Tragedia funivia del Mottarone, il ricordo: solo morti e oggetti sparsi ovunque

Andrea Boretti, capo della stazione del Soccorso alpino, fu tra i primi a intervenire: è caduta la funivia, mi dissero. Otto ore a recuperare salme, pareva irreale

La tragedia del Mottarone in tre scatti

La tragedia del Mottarone in tre scatti

Stresa (Verbano-Cusio-Ossola) -  Per una strada sterrata, circondata da abeti antichi, inseguendo il ricordo di quella domenica 23 maggio di un anno fa. La stessa strada percorsa dalla fila dei carri funebri in serata, al primo epilogo del dramma. Un freddo improvviso, quasi innaturale per la stagione, l’attesa per le emozioni dell’ultima giornata di campionato, non avevano frenato l’arrivo di quel piccolo popolo sereno in uno dei luoghi canonici del turismo lombardo-piemontese: il Mottarone. Una mandria che cala da un alpeggio. Gli ombrelloni degli appassionati di aeromodellismo. I resti del nastro che transennava l’area. Sullo sterrato sassi grossi come spuntoni, pozzanghere come laghetti, pigne. Un albero coricato sul tetto di una baita, come a schiacciarla.

Libera i primi ricordi Andrea Boretti, da tre anni responsabile della stazione di Omegna del Soccorso alpino. "Ero in giro in mountain bike. Mi ha chiamato la nostra centrale di Torino. Subito una informazione precisa, terribile: “È caduta la funivia del Mottarone”. Siamo partiti in tre o quattro. Ci siamo ritrovati in una quindicina". La stele con i nomi delle quattordici vittime, ancora coperta in attesa della cerimonia di oggi. Due monconi della fune traente tagliano la strada come lunghi serpenti neri. L’impianto con il cavo che penzola nel vuoto. Il pilone numero 3.

"Alle 12.20 – ricorda Boretti – eravamo sul posto. Io, altri tre, due o tre poliziotti, siamo scesi dall’alto, dalla stazione di arrivo. Ci abbiamo messo non più di dieci minuti.
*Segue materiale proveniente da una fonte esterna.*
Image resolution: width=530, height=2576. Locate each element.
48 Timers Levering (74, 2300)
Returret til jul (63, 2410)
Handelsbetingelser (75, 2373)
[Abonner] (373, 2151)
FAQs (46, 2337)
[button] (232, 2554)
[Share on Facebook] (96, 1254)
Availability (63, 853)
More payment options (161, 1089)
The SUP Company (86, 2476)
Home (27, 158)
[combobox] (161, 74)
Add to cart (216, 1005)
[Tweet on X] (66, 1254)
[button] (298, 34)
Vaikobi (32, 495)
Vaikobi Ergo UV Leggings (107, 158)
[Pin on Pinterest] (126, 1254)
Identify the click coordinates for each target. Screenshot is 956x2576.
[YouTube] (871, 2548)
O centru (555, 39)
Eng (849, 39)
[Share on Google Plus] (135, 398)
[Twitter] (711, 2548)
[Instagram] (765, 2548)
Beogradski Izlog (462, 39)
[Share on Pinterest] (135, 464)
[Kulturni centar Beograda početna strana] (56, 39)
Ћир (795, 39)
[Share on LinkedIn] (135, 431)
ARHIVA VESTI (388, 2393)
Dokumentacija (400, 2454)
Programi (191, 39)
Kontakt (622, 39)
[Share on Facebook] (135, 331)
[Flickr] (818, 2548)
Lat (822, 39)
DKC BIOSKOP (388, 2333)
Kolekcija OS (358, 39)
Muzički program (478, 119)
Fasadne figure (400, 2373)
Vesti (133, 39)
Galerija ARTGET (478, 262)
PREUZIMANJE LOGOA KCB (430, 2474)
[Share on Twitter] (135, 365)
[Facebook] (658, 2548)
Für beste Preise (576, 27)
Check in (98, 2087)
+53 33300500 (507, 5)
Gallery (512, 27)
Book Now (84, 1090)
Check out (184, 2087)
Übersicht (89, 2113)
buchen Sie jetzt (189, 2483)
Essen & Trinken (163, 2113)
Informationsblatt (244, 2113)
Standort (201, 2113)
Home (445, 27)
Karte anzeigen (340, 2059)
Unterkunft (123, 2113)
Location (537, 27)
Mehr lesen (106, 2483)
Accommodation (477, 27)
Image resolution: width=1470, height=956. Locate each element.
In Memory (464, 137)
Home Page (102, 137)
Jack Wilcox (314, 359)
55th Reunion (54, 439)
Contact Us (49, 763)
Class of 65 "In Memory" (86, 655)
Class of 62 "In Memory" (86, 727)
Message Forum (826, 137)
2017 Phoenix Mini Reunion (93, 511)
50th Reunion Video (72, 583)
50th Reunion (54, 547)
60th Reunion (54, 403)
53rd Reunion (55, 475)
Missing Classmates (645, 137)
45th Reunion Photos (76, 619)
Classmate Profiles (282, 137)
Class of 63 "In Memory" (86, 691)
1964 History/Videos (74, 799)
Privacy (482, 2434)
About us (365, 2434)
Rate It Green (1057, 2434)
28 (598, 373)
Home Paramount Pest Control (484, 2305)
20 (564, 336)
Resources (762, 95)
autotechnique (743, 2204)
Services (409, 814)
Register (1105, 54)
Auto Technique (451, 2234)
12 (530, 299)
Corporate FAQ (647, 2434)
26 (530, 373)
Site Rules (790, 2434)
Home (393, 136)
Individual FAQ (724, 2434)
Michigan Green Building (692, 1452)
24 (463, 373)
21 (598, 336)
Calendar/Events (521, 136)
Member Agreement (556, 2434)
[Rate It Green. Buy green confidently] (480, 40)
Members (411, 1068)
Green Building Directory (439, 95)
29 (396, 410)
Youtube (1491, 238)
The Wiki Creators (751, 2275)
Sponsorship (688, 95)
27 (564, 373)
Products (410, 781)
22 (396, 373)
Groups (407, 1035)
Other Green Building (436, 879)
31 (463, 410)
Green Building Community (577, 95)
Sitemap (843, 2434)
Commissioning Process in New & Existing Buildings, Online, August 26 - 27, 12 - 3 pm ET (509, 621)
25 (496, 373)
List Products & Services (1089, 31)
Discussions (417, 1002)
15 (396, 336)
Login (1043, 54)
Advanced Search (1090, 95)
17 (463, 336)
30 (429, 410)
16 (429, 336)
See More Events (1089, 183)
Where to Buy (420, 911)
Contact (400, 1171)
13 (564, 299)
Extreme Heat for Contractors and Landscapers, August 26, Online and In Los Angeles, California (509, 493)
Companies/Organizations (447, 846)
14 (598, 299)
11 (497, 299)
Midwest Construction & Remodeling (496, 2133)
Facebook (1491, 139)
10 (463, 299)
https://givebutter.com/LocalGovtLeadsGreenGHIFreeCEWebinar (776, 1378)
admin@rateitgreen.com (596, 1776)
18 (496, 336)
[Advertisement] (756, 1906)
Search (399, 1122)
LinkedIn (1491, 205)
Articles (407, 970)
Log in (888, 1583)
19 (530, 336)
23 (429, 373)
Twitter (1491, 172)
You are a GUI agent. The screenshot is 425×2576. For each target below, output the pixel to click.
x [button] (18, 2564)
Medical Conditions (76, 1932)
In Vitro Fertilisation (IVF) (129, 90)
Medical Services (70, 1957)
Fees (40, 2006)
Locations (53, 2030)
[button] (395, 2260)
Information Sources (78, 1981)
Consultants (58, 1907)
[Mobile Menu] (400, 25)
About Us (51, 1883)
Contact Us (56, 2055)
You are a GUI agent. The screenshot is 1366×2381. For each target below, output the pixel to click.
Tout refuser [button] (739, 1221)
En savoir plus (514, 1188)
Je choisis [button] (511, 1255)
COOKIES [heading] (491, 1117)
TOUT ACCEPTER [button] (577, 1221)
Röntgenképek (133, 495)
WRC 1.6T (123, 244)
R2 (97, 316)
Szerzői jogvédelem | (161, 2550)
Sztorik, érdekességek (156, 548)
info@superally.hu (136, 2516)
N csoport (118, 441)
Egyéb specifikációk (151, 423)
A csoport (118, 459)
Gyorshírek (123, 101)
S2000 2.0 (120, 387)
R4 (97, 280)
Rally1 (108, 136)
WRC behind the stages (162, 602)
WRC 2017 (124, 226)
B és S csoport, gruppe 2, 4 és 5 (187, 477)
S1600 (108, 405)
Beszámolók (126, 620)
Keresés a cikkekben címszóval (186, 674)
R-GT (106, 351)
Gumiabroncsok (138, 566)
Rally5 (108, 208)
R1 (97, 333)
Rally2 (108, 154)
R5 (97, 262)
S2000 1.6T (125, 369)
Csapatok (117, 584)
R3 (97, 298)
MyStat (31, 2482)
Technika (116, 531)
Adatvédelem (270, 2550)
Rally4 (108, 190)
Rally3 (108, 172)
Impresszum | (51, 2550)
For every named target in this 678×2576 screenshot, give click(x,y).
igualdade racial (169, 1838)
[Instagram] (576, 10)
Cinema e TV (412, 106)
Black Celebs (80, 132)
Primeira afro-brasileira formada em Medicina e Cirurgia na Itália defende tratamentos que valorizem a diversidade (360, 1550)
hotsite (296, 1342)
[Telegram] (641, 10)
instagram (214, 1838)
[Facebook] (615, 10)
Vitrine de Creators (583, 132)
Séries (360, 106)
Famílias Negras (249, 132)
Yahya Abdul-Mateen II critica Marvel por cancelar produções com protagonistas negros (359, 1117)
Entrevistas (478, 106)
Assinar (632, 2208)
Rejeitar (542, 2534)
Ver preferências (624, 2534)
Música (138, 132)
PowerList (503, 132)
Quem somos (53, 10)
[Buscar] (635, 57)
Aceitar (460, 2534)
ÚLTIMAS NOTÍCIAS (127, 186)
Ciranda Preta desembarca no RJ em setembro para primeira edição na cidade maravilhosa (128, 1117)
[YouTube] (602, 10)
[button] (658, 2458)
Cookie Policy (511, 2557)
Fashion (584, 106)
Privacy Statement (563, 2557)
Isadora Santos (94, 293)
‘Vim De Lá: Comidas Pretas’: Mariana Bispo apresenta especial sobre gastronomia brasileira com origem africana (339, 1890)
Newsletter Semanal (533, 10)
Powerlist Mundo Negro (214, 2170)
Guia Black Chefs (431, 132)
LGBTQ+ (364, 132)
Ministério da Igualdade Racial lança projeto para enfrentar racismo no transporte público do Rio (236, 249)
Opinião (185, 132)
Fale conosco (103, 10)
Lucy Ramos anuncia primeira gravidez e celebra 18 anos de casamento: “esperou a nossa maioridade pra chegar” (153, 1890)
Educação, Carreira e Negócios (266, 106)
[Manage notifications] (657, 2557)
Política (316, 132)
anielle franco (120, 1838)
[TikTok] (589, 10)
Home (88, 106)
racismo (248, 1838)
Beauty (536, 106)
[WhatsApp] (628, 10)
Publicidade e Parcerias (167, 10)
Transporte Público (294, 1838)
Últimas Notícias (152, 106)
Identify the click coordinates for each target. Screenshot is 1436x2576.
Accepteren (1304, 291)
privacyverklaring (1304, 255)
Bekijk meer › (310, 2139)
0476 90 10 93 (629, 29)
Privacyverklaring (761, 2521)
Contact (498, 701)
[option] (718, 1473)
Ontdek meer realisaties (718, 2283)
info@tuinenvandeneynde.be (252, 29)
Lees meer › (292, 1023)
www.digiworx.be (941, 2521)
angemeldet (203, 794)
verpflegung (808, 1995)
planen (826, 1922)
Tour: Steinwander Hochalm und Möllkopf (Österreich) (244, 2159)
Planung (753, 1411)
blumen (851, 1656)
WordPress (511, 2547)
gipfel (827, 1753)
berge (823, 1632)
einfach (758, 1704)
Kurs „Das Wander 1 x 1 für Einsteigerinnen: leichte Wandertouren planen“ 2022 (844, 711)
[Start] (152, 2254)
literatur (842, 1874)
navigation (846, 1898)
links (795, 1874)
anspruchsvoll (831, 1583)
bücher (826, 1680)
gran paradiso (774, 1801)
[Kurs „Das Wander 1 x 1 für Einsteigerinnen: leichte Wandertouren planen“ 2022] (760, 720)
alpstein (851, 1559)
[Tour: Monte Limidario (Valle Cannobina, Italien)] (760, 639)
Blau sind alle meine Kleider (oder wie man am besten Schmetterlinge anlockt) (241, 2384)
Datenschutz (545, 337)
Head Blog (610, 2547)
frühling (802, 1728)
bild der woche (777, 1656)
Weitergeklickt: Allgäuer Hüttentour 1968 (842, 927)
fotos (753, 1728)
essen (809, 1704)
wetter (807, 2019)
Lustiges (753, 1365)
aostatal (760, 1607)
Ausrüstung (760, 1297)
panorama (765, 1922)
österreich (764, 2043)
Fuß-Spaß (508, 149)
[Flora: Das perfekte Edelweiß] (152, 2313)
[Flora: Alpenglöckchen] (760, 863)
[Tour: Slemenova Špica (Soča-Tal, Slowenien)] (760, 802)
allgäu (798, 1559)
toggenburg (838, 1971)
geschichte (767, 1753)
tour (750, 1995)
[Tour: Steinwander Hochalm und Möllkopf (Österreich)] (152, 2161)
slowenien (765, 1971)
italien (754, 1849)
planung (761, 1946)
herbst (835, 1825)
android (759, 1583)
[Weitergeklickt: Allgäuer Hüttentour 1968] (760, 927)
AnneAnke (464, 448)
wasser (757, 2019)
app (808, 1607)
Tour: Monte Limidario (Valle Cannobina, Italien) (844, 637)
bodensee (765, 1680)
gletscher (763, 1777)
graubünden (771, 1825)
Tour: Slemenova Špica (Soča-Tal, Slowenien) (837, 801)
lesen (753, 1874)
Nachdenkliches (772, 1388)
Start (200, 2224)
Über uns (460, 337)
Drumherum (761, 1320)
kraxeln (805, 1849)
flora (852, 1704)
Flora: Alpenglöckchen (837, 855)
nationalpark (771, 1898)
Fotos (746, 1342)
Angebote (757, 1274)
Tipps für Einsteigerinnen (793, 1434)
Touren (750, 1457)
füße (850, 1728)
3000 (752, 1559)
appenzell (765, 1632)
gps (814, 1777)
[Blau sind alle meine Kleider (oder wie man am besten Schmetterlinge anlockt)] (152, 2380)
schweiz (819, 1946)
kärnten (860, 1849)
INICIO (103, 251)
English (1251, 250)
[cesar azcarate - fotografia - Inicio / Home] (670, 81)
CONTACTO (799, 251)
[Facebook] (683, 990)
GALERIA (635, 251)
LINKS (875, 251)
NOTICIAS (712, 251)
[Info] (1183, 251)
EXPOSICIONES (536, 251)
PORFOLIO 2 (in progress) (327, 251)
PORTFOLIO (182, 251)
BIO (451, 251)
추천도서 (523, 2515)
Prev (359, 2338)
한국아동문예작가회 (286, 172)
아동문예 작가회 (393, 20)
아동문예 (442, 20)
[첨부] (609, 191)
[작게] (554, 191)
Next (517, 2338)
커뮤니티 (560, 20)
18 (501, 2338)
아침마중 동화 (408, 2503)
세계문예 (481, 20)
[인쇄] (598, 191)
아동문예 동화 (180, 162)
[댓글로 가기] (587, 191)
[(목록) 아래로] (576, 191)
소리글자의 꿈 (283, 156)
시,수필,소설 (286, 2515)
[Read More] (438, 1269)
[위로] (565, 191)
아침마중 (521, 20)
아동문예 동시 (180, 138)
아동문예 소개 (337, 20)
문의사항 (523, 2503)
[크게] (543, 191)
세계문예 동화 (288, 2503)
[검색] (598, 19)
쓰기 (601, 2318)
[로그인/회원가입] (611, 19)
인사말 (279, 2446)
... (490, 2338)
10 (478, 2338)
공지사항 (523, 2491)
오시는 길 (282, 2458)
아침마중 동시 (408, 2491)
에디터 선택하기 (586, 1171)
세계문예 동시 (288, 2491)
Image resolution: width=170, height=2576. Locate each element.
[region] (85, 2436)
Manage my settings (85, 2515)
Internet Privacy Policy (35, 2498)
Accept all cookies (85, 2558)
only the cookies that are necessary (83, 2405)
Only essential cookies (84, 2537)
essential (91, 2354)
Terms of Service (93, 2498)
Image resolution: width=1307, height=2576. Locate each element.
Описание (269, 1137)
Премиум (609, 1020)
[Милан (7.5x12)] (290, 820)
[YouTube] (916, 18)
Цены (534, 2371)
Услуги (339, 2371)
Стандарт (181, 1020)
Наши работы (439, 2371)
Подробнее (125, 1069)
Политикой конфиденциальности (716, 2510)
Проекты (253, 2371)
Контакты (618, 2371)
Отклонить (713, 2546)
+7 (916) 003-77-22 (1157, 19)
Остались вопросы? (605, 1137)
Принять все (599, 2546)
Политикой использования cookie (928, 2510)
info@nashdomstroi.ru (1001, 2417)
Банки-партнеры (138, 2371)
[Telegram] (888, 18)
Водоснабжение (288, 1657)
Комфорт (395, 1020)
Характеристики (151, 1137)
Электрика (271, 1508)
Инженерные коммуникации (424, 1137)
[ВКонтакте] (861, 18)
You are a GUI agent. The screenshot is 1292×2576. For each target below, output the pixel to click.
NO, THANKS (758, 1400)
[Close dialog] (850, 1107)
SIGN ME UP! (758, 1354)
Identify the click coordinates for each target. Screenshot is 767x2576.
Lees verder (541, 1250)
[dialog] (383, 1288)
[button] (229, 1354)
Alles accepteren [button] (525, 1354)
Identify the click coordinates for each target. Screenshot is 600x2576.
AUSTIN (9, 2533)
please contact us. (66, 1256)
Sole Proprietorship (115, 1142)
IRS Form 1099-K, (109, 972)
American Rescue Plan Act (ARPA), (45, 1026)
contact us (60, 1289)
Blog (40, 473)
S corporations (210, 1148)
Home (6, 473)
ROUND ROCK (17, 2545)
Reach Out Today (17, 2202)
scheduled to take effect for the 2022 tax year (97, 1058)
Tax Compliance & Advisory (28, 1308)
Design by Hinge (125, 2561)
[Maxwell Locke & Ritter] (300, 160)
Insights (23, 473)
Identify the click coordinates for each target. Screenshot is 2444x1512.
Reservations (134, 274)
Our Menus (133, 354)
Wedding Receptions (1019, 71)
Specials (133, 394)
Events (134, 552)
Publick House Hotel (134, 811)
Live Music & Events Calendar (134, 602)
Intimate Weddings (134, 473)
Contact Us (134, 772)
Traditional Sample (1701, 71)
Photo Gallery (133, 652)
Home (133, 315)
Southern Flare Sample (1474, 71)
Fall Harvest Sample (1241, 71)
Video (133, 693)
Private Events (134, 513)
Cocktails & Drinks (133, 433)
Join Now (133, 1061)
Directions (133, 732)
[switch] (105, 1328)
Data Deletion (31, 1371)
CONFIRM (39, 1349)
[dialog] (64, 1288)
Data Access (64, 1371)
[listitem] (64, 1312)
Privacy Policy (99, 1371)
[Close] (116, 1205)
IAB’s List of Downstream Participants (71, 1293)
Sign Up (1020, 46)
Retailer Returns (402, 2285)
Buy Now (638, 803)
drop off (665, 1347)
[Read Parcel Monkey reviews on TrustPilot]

La cabina era sulla destra, con il carrello contro un albero. Non sono uno molto impressionabile, ma quello che ho visto è impossibile da dimenticare. Dappertutto persone e oggetti, oggetti e persone. C’erano borse, documenti, scarpe, thermos, un pacchetto con del prosciutto che forse sarebbe dovuto servire per un pic-nic, un numero incredibile di telefonini e tanti non si vedevano perché erano rimasti sotto la cabina. Un passeggino mi ha fatto pensare al bambino che l’aveva occupato fino a qualche minuto prima. Stavano caricando sull’elicottero Mattia Zorloni, quel bambino di cinque anni che sarebbe poi morto in ospedale a Torino. Il piccolo Eitan era già stato prelevato dall’elisoccorso. I genitori, i nonni, il fratellino erano con altre persone nella cabina, dove l’equipaggio dell’elisoccorso stava tentando di rianimare un uomo. Era accorsa una dottoressa, stava facendo jogging nella zona, era lì, ancora in tuta".

Il pendìo è ripido, la salita faticosa seguendo un sentiero tracciato un anno fa dal calpestio di centinaia di piedi. Gli alberi tagliati per consentire il sollevamento della cabina. Su un ceppo è appoggiato un mazzo di fiori rinsecchiti. La spianata sotto il sole rimanda un luccichio: sono i minuscoli frammenti del plexiglass della cabina. Boretti indica la pianta, dov’erano finite, dopo un volo di decine di metri, le due batterie di emergenza, in pezzi, e uno dei forchettoni, protagonisti e simbolo negativo della tragedia del Mottarone.

«Eravamo in un silenzio totale. Intanto la gente salita con la funivia scendeva a piedi, sembrava una migrazione. In pratica abbiamo lavorato solo per recuperare le salme fino a quando non è arrivato il nulla osta per la rimozione. Con i vigili del fuoco abbiamo impiantato una teleferica con le barelle. Loro preparavano i corpi e noi li portavamo giù. Così fino alle otto di sera". Morti che attendono verità e giustizia. Il dolore di chi è rimasto. Lo strascico pesante di difficoltà per gli albergatori e per quanti hanno attività sulla vetta. Cosa ha lasciato il dramma a un soccorritore? "Rabbia sicuramente. Una storia che si ripete: tanti innocenti che pagano per colpa di pochi".